Permis de tuer reste (et restera) sans doute le plus implacable des James Bond, le plus carnassier aussi, le plus proche du cynisme et de la violence qui éclaboussent, comme un trop de giclées de sang, les bouquins poisseux écrits par Ian Fleming. C'est un fait : le James Bond papier est un connard misogyne, sans cœur et désabusé, anti-héros puant l’alcool et la clope, le foutre et la sueur, peu scrupuleux et peu recommandable.

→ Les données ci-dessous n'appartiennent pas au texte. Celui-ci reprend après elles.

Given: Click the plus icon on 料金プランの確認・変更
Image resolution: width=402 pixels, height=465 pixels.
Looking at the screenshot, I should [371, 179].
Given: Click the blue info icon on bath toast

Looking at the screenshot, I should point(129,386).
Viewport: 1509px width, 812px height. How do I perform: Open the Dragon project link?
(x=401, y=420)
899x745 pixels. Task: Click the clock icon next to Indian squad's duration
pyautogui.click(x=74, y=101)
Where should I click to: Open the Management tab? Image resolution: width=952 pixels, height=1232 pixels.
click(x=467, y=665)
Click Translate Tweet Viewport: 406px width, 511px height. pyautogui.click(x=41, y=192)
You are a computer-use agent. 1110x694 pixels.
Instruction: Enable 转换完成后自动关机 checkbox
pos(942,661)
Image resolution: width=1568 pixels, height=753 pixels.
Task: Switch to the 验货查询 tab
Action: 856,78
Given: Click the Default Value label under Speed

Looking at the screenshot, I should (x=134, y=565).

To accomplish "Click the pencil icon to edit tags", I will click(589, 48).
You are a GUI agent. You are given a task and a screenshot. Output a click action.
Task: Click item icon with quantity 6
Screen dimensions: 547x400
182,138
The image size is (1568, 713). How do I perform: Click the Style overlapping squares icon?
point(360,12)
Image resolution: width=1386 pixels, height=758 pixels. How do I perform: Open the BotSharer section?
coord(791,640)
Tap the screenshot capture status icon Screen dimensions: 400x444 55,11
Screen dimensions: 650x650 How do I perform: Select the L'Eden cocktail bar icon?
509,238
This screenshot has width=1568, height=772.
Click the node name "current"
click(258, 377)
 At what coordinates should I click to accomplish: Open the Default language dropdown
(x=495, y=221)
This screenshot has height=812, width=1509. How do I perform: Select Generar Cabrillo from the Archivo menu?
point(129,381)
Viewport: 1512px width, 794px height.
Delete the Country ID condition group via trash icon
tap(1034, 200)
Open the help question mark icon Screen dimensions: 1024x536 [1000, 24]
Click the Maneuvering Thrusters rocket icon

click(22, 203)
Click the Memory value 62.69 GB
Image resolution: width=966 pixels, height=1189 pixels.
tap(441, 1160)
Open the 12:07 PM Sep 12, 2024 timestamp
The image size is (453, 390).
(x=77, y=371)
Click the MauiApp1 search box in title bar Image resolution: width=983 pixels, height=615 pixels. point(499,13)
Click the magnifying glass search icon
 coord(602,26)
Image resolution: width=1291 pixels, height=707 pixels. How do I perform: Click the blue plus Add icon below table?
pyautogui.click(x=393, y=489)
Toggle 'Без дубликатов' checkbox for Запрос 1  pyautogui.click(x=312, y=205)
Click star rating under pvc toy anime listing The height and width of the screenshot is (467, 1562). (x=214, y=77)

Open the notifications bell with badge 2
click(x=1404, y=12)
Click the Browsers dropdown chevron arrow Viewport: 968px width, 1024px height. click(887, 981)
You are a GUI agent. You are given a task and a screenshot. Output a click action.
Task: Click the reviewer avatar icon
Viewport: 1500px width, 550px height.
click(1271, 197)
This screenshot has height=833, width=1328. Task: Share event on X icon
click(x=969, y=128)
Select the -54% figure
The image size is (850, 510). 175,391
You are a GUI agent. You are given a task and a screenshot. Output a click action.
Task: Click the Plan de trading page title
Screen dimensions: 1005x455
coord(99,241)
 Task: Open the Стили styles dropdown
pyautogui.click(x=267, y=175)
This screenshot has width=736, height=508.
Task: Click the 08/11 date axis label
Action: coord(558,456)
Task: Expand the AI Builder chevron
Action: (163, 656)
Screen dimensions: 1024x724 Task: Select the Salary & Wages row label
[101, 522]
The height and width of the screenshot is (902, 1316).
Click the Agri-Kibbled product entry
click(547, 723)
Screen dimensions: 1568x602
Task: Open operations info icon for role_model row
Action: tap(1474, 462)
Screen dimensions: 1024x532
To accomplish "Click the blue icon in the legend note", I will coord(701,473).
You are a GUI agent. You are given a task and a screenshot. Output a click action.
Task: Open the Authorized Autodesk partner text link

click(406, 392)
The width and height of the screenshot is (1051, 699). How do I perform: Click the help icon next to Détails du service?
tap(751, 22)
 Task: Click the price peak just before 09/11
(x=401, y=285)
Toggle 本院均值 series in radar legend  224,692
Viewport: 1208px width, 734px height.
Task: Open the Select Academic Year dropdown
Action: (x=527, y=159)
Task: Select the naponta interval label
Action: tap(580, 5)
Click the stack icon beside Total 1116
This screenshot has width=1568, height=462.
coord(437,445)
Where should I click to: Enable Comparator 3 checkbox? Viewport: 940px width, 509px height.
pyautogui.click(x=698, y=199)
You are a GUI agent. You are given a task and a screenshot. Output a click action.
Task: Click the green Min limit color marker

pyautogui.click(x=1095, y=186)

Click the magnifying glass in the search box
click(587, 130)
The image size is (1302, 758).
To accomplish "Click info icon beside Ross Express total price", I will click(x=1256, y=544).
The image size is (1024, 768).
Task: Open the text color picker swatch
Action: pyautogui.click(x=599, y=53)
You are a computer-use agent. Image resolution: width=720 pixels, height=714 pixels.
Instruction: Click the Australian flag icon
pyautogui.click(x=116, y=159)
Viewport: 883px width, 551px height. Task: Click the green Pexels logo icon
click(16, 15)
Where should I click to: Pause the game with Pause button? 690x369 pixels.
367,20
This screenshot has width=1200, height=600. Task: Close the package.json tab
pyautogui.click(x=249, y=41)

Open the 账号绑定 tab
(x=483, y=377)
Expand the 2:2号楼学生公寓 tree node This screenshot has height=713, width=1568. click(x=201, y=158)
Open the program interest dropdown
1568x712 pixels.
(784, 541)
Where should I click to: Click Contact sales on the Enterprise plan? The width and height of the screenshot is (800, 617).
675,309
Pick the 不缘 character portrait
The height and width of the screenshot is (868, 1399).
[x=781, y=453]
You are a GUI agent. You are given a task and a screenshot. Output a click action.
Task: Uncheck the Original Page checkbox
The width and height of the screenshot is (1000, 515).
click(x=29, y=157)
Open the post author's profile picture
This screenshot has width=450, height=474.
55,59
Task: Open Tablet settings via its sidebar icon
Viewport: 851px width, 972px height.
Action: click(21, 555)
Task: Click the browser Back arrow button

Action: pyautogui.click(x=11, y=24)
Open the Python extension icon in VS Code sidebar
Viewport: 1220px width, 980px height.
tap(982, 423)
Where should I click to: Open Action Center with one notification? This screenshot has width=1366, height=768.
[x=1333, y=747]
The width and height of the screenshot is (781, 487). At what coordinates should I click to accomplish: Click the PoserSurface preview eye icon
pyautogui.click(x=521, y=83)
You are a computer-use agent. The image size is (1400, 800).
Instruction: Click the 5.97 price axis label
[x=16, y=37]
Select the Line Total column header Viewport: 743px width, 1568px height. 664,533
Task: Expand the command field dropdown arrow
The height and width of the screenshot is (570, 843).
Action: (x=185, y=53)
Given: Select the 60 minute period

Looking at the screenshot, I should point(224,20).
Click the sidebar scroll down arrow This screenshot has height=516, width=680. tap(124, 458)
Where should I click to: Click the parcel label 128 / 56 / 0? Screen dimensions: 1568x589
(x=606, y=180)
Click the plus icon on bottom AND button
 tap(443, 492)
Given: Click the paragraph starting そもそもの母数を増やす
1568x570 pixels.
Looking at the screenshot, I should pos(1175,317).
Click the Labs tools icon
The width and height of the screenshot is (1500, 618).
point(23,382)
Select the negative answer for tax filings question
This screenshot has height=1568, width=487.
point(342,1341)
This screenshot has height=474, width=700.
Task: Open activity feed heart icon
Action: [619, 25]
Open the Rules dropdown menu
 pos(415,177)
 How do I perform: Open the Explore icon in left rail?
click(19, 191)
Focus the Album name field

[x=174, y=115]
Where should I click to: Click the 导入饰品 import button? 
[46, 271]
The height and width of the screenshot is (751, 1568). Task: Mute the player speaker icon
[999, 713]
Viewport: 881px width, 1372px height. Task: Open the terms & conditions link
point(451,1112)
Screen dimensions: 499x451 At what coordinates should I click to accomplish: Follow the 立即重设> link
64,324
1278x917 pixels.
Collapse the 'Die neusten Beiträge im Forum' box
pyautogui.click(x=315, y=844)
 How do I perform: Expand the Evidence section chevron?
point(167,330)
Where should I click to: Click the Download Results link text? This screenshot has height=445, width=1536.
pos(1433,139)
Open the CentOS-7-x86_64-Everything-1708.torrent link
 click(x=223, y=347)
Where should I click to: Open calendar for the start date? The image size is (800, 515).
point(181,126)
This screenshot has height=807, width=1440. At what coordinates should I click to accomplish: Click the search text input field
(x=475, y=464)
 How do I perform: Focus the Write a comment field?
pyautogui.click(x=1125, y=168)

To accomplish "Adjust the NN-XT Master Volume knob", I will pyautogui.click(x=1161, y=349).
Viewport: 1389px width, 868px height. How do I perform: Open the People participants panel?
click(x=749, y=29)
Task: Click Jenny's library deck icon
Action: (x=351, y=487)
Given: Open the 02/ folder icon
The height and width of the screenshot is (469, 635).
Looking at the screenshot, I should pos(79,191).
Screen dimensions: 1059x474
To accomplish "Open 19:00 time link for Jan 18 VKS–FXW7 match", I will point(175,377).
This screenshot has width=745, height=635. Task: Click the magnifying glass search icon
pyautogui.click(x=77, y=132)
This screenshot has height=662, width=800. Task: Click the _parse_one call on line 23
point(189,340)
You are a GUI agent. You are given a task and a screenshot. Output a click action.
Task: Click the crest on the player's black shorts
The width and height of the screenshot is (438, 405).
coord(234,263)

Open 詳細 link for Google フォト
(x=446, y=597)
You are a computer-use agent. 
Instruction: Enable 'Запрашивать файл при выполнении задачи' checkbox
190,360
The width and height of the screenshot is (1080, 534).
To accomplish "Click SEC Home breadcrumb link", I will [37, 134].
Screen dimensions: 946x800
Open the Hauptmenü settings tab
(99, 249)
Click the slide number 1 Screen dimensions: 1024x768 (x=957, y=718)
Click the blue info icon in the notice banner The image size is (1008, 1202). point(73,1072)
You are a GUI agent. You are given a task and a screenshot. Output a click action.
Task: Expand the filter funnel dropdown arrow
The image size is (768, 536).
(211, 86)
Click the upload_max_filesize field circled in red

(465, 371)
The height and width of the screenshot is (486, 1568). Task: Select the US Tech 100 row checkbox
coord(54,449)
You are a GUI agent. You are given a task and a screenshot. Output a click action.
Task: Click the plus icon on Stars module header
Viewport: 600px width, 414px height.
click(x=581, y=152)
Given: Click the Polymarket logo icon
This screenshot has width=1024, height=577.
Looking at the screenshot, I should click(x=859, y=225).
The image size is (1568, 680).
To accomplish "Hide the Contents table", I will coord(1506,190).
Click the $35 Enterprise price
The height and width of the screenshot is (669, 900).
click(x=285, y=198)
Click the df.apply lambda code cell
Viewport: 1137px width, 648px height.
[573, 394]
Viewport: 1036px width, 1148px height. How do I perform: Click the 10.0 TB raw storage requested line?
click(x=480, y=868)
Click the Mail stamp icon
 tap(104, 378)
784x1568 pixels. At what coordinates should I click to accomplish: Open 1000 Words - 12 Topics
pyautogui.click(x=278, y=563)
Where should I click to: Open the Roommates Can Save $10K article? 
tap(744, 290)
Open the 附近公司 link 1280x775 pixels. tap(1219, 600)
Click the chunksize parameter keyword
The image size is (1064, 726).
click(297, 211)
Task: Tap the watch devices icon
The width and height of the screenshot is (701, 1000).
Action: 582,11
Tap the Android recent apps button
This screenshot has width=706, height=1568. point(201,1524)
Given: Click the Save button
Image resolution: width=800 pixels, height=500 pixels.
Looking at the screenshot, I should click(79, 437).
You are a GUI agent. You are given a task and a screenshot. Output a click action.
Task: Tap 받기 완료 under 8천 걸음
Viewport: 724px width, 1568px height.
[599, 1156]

Ces traits de caractère, pas vraiment glorieux, sont décelables dans les premiers James Bond écran, Sean Connery, au moins jusqu’à Opération tonnerre, restituant plus ou moins bien ce côté mâle dominateur et arrogant. Plus tard, la partie sombre du personnage sera ignorée au désavantage d’un héros plus mainstream et plus identifiable. Roger Moore en fera une sorte de clown toujours avec un bon mot, galant et un rien précieux. Dalton reprend le rôle et montre ce qu’il a dans le ventre avec Tuer n’est pas jouer, un presque retour aux sources.
Mais c’est véritablement dans Permis de tuer que les scénaristes, enfin, osent réhabiliter la noirceur nauséabonde des romans : cœur arraché, femmes fouettées, violées et tuées, Felix Leiter mutilé par un requin affamé, corps que l’on explose, que l’on brûle, que l’on empale, que l’on mitraille ou que l’on broie (Benicio del Toro, pour son premier rôle en petite pute fracasse, fini en lambeaux de chair après s’être fait déchiqueter par une machine infernale).
Ce qui surprend surtout dans Permis de tuer, c’est ce climat inédit pour la saga. Climat réaliste et sombre irrigué par l'obsession de la revanche et du sang. Pas de méchant mégalomane (Robert Davi, tranquille et flippant), pas de gadgets improbables ni d’intrigues rocambolesques, mais une simple histoire de vengeance à froid, rêche et impitoyable. Les scènes d’action, inhérentes au genre, sont ici flamboyantes (et magnifiées par la superbe composition de Michael Kamen), et le duel final est un incroyable monument de grandeur destructrice, poursuite apocalyptique entre plusieurs monstres de métal déchaînés se terminant en véritable fin du monde.